Is it possible you are already in a female led relationship and you just haven’t really noticed it? Maybe you have had what you wanted all along? Look at what you have rather than what you do not have.

Look good or you’re alone

Found this while reviewing the adult blogs for Dmoz this afternoon. It was in a blog called Porn Junkie, but not written by him. His comment was a ‘me too’.

Porn Has Completely Destroyed Me
Reply to: anon-70028811@craigslist.org
Date: Sun Apr 24 20:46:15 2005

There was a time – I’d say pre 1999 – when I would have tolerated a girl with an errant fat roll, a mildly problematic ass, or even non-porcelain veneered teeth. And come to think of it, I might have even green lighted a B cup chest.

But with the installation of the high speed cable modem, alas, I am sad to say that those times have now passed. I now only want – and will only solicit affection from – girls with killer porn star looks and behavior.

I am ashamed and I do not like what now stimulates me, but the Internet, with all of its quick fix, crack-like vices, has made me extraordinarily intolerant.

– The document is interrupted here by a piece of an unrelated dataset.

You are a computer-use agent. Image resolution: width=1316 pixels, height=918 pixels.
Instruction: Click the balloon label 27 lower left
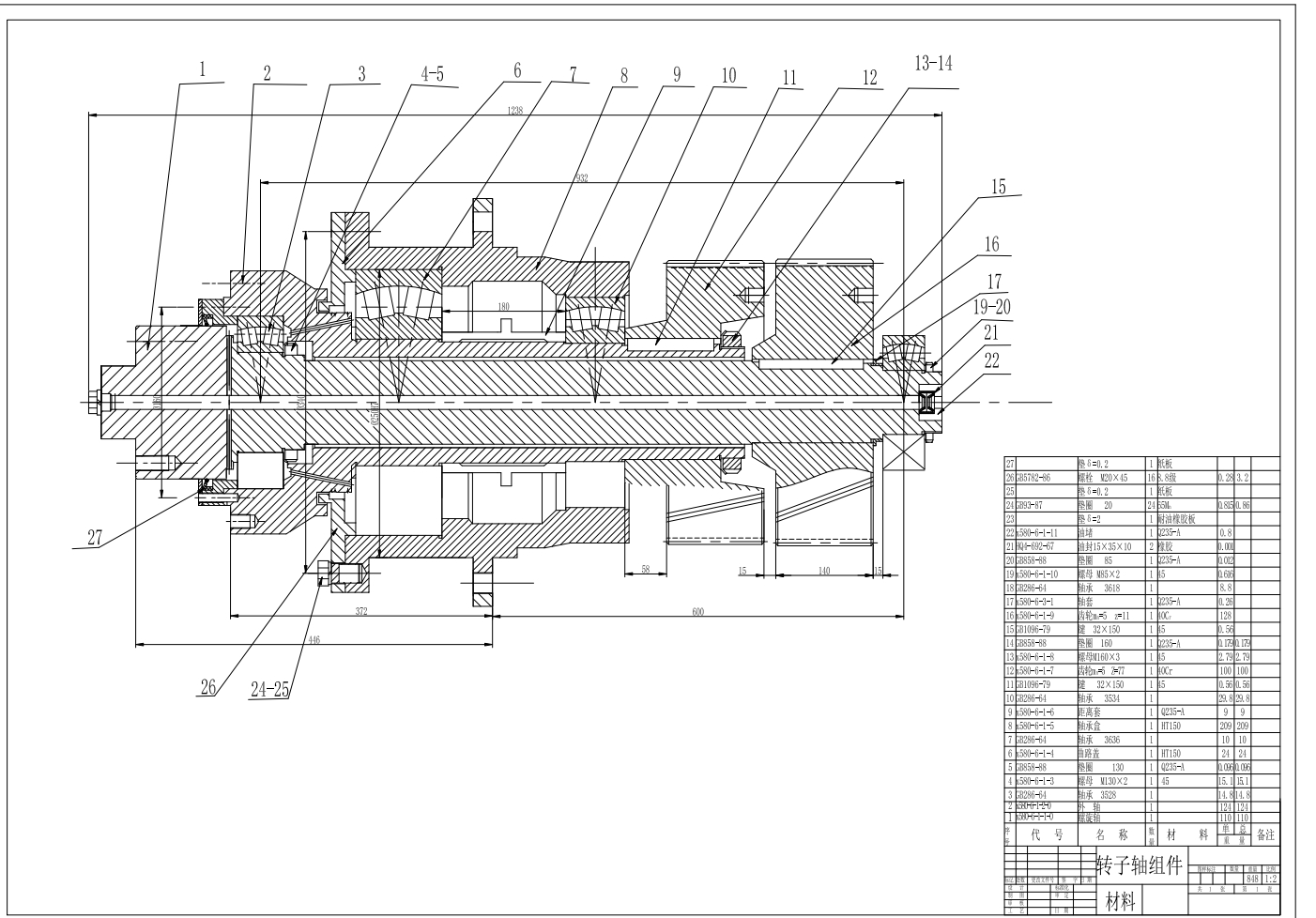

Are you a Tufts or Harvard grad and a great conversationalist?

Not important.

Do you have a quirky sense of humor and a knack for cooking Asian Fusion cuisine?

Don’t care.

Would you like to discuss the sub-text meaning of the whip sawed brush strokes of that Kandinsky painting at the MFA?

smurf off.

Be the source of a blood rush and make me throw a rod in my pants or kindly turn into anti-matter.

I am ruined. I am dead on the inside. I am ashamed and embarrassed of what now stimulates me and I know that I am irrevocably changed for the worse. For all practical purposes, Internet porn has destroyed me.

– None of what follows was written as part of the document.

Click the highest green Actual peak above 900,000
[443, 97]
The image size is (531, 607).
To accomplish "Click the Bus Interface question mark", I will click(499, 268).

So who am I? Not who you’d think. Not the dandruff-haired blob of smurf in the cube next to you. Not the UES Michigan frat boy. Not the faux disheveled Downtown hipster with the silly retro Puma sneakers.

Sadly, I am the “normal” one that you’re actually interested in. Cultured, eloquent, well dressed. I am the one you discuss with your girlfriends over Sunday brunch. I am the one you hope to bump into at Karen’s pajama themed apartment party. I am the one who takes the lead, holds doors, and hails cabs.

smurf.

Do you dream of a man who will “love you just for you?”

Do believe that you have peripheral, intangible qualities that men of substance will key upon and gravitate to?

Do you shun the gym in favor of The Apprentice and a pint of Ben & Jerry’s Chunkey Monkey, thinking that your black cigarette pants will sufficiently mask any belly spillage or ass expansion?

Then forget it. It’s game over. You’re a walking, talking non-compete clause and you’re going to end up alone with a slobbering oversized Rotweiller named Chuckles.

Pull your head out of your ass and be advised – porn viewing/obsession is spreading like the plague amongst my gender – upping the already unrealistic physical expectations, pushing boundaries in the bedroom (you’re down with anal, right?), and providing instant, customize-able sexual highs with the push of a button.

If you’re female and you don’t posess prodigal, Einsteinian caliber intelligence that would propel the cause of humanity forward, and, if you don’t relish the idea of being alone, then . . .

. . . throw every last dollar you have at your physical appearance.

I’m serious. Personal trainer. Porcelain veneers. High-end boob job. Get scared and get it done.

Do not extend my gender any credit. Do not hope that a guy will be in awe of your cello playing, your VP title, or your cute apartment.

I promise you he won’t care. Don’t kid yourself into thinking he will. Men are programmed to respond to the visual.

Look good or you’re alone.

I thought it was interesting cause 1st, how many women are going to be interested in a man this shallow? 2nd, I doubt he has porn star looks himself. What does he feel he can offer his perfect porn star woman? I think this is a sad social commentary and there will be a lot of people left alone, half of them men.